What does a modelling artist do?
Modelling artists create characters, weapons, plants and animals on a computer in 3D.
They start with a brief, which might be 2D or 3D art produced by a concept artist. Or they can work from reference materials, such as photographs or line drawing sketches, which can be scanned into 3D software.
They first create a ‘wireframe’, commonly referred to as a ‘mesh,’ of the object. This looks like a series of overlapping lines in the shape of the intended 3D model. From the mesh, they are able to sculpt the model of the object to closely resemble what’s intended. They use digital tools, such as sculpting brushes, and a physical graphics pen and tablet.
Modelling artists work at an early stage of the CG and 3D part of the VFX pipeline. The 3D models that they produce can then move on to be animated, given texture and lit.

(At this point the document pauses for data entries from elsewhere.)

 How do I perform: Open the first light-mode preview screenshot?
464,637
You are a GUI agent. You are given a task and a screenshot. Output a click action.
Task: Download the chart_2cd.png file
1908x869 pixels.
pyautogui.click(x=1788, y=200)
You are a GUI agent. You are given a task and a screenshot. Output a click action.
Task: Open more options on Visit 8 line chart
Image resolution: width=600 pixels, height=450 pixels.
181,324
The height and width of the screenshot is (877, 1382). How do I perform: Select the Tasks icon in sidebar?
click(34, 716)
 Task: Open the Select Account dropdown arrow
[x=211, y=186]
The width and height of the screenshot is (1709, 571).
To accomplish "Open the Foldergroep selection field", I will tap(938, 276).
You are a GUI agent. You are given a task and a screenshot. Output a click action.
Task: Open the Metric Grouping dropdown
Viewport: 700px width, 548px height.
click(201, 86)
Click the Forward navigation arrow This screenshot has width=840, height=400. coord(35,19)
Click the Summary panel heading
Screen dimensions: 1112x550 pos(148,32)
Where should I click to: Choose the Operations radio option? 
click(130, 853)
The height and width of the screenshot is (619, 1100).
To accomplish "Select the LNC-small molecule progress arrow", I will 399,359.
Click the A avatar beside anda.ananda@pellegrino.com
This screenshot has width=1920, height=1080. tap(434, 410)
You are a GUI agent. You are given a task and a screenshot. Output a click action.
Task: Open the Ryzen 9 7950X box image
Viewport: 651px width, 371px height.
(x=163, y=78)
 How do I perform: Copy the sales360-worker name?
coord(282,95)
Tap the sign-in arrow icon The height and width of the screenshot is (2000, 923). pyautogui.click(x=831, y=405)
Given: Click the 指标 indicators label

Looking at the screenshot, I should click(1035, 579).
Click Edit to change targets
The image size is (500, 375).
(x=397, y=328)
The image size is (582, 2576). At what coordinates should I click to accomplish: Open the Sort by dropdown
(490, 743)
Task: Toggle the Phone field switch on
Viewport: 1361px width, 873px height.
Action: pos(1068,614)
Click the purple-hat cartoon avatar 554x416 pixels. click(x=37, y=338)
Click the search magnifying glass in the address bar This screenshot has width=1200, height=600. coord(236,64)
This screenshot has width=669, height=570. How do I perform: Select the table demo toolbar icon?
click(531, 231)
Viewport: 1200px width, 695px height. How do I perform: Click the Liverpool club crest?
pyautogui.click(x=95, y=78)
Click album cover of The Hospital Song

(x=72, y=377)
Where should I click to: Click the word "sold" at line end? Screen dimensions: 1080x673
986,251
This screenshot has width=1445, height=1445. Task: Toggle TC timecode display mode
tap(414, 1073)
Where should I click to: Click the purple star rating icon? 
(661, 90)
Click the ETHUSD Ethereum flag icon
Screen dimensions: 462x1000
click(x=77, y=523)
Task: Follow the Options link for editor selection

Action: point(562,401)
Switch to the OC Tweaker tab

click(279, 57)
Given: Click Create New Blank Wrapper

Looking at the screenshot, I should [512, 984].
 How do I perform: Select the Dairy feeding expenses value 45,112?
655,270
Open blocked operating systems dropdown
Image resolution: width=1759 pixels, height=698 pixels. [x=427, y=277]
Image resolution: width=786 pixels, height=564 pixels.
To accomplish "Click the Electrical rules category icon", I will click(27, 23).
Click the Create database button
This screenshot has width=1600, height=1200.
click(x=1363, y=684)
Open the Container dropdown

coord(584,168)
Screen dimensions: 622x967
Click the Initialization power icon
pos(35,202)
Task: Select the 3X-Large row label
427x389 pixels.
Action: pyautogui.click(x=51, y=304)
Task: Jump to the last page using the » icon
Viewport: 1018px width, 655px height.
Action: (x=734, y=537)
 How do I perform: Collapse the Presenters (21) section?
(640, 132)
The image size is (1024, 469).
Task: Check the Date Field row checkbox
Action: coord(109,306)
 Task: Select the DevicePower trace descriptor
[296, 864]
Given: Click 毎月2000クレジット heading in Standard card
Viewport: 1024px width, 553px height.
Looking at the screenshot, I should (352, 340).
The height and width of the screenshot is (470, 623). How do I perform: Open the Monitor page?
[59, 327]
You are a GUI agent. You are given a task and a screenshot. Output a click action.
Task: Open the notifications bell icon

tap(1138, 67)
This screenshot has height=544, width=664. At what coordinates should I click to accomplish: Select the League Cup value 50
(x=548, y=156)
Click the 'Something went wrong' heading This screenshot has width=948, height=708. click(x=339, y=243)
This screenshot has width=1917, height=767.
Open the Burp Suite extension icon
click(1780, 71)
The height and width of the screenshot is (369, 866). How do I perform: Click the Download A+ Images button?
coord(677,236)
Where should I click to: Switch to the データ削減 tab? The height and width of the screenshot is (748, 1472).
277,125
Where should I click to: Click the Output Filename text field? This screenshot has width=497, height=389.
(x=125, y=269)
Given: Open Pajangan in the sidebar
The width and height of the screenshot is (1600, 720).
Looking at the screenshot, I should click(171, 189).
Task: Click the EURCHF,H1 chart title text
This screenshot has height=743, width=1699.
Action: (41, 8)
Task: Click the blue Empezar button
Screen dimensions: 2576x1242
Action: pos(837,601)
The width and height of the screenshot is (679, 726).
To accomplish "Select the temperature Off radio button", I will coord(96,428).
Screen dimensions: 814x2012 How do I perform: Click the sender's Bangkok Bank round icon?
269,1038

If a modelling artist specialises in creating a specific type of 3D model, for instance, characters, then they may refer to themselves as a character artist. In this case, they will likely create both the models and textures for characters.
Modelling artists work for VFX companies or studios or as freelancers. Smaller VFX companies or studios may not distinguish between modelling and texturing artist roles, and instead advertise for one position to do both roles.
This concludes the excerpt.